Common Vulnerabilities and Exposures assigned an identifier CVE-2009-3289 to the following vulnerability: The g_file_copy function in glib 2.0 sets the permissions of a target file to the permissions of a symbolic link (777), which allows user-assisted local users to modify files of other users, as demonstrated by using Nautilus to modify the permissions of the user home directory. References: ----------- http://cve.mitre.org/cgi-bin/cvename.cgi?name=CVE-2009-3289 http://www.openwall.com/lists/oss-security/2009/09/08/8 https://bugzilla.gnome.org/show_bug.cgi?id=593406 https://bugs.launchpad.net/ubuntu/+source/glib2.0/+bug/418135
This issue does NOT affect the versions of the glib2 package, as shipped with Red Hat Enterprise Linux 3, 4, or 5. This issue affects the versions of glib2 package, as shipped with Fedora 10 and 11. Please fix.
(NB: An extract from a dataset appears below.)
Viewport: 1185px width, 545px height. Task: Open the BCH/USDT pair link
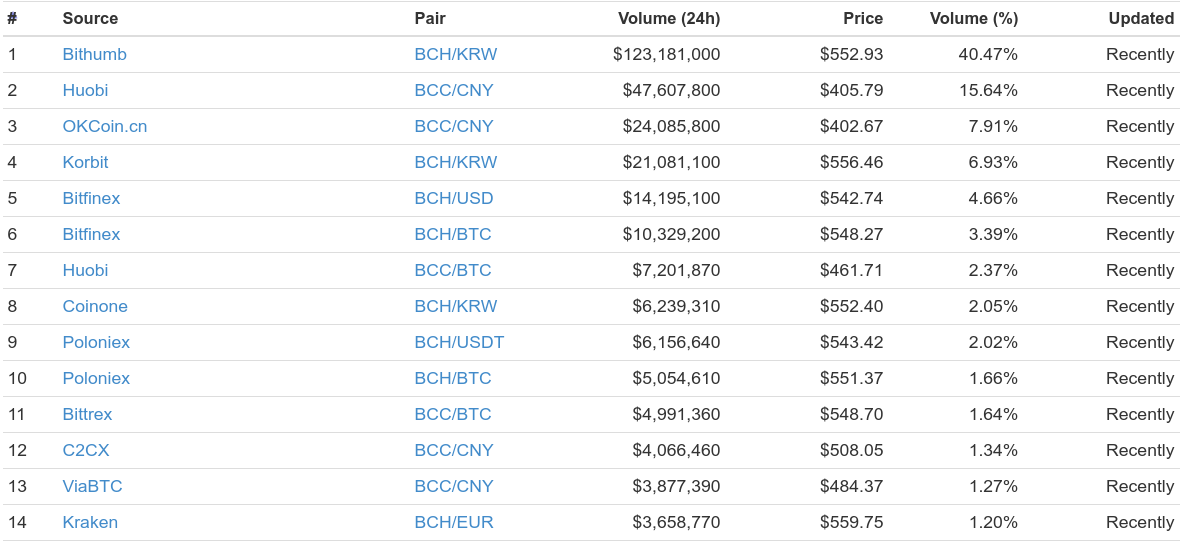click(459, 342)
I think you mean glib2, not glib.
Trying in Fedora 14, this seems to be corrected. If you copy your own home folder (with 0700 perms) to /tmp, when the copy is complete, it has 0700 perms again. During the copy it has 0775 perms, but changes when the copying is done. I believe this issue has been corrected upstream: commit 48e0af0157f52ac12b904bd92540432a18b139c7 Author: Benjamin Otte <otte> Date: Tue Sep 1 21:26:08 2009 +0200 Bug 593406 - Permissions set to 777 after copying via Nautilus Only fail to set the permissions when the actual file is a symlink. The previous fix failed for every file when NOFOLLOW_SYMLINKS was set. Test on RHEL6 as well and the destination file/directory will have the same permissions as the source.